====== Listed entries ======
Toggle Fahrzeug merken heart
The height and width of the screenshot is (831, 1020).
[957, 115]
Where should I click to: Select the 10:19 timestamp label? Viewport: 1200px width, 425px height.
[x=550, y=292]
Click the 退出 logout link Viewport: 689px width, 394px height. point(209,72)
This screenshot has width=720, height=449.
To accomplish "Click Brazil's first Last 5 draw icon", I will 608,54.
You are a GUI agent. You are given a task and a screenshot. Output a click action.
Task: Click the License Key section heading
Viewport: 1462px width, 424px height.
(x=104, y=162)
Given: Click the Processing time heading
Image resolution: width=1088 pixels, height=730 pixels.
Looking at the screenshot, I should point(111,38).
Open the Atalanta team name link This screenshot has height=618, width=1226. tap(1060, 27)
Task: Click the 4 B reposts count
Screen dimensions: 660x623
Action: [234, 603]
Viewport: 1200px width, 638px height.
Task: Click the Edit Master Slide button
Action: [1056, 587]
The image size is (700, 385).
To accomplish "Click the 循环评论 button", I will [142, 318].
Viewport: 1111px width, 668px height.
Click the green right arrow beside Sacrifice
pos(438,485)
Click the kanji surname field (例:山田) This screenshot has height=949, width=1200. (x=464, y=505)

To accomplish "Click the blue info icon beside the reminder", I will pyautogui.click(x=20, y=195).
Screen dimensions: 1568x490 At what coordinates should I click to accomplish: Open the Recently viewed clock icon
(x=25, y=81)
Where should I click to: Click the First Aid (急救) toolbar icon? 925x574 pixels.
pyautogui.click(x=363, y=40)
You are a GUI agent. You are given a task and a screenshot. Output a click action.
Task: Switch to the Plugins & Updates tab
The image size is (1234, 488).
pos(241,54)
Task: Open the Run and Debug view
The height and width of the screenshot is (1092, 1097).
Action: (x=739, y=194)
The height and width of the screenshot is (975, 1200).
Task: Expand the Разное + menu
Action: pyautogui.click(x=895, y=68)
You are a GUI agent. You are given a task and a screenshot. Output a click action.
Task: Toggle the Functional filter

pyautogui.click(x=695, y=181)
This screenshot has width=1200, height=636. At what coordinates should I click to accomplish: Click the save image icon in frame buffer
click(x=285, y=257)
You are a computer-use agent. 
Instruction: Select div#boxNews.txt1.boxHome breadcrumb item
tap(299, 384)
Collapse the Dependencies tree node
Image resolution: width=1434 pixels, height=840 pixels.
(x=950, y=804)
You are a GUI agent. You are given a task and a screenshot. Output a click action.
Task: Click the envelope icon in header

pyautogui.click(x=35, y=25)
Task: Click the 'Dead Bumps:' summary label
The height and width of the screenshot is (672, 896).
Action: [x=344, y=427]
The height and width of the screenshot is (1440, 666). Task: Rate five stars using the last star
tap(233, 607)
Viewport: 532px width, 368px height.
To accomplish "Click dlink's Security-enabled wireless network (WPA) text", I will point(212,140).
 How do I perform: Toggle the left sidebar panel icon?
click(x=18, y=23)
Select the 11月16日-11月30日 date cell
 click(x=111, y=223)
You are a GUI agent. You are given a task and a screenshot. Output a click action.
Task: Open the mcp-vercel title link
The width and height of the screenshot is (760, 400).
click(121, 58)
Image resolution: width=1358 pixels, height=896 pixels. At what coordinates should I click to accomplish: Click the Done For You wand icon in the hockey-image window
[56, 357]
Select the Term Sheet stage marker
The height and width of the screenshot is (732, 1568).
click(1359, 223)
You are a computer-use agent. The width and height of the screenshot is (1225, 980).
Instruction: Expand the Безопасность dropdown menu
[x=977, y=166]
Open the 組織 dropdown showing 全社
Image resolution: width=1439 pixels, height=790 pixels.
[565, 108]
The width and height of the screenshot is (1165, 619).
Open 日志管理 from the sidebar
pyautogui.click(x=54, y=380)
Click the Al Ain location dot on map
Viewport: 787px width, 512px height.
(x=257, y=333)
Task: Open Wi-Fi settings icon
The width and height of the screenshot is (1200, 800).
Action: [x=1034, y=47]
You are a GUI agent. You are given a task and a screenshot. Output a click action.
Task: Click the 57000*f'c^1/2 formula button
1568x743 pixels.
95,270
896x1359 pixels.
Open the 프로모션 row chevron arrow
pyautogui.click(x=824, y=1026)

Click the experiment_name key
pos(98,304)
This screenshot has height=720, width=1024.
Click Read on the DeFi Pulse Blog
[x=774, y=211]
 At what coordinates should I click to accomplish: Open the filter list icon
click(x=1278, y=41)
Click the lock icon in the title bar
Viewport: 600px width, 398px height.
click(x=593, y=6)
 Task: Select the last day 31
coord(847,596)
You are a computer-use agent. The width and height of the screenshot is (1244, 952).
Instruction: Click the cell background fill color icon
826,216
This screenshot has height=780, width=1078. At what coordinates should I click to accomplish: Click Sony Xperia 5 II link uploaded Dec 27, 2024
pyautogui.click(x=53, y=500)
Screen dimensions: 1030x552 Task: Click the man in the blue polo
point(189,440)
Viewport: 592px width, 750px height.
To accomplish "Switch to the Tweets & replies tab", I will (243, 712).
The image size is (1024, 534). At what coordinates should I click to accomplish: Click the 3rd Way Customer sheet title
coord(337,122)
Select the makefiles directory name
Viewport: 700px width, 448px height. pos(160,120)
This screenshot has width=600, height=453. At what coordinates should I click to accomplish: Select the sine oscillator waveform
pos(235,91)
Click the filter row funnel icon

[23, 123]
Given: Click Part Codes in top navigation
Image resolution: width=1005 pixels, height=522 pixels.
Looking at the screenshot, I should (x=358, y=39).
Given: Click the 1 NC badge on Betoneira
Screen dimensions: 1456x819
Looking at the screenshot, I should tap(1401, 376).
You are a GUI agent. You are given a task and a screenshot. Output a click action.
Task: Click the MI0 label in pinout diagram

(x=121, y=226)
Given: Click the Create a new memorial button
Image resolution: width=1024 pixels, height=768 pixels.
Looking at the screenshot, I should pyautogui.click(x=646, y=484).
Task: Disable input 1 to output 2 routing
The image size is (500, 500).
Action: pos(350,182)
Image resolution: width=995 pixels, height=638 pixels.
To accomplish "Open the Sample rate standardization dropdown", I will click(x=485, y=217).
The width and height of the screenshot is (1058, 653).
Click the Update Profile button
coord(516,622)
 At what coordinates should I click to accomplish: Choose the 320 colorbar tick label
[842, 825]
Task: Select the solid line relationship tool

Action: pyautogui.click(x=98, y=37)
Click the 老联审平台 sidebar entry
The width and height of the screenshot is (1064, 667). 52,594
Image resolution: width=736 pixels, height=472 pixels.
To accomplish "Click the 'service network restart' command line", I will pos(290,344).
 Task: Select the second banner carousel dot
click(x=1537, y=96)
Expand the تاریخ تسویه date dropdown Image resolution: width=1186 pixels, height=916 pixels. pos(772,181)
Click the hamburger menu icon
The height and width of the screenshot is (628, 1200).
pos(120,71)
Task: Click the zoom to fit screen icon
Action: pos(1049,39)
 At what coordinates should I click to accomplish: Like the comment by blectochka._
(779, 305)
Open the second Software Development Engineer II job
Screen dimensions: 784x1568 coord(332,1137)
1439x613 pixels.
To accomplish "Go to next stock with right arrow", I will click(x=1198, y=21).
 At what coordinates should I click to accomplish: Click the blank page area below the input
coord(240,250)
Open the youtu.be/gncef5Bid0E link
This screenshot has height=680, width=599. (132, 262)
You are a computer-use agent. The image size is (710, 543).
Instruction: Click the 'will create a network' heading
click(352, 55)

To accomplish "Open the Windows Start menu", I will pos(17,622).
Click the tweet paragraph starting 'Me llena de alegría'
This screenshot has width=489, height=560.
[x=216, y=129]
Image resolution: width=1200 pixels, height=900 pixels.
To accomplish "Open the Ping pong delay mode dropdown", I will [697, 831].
======
What this task involves:
Go through the data above and return each line containing the string "Switch".

Exercise response:
Task: Switch to the Plugins & Updates tab
To accomplish "Switch to the Tweets & replies tab", I will (243, 712).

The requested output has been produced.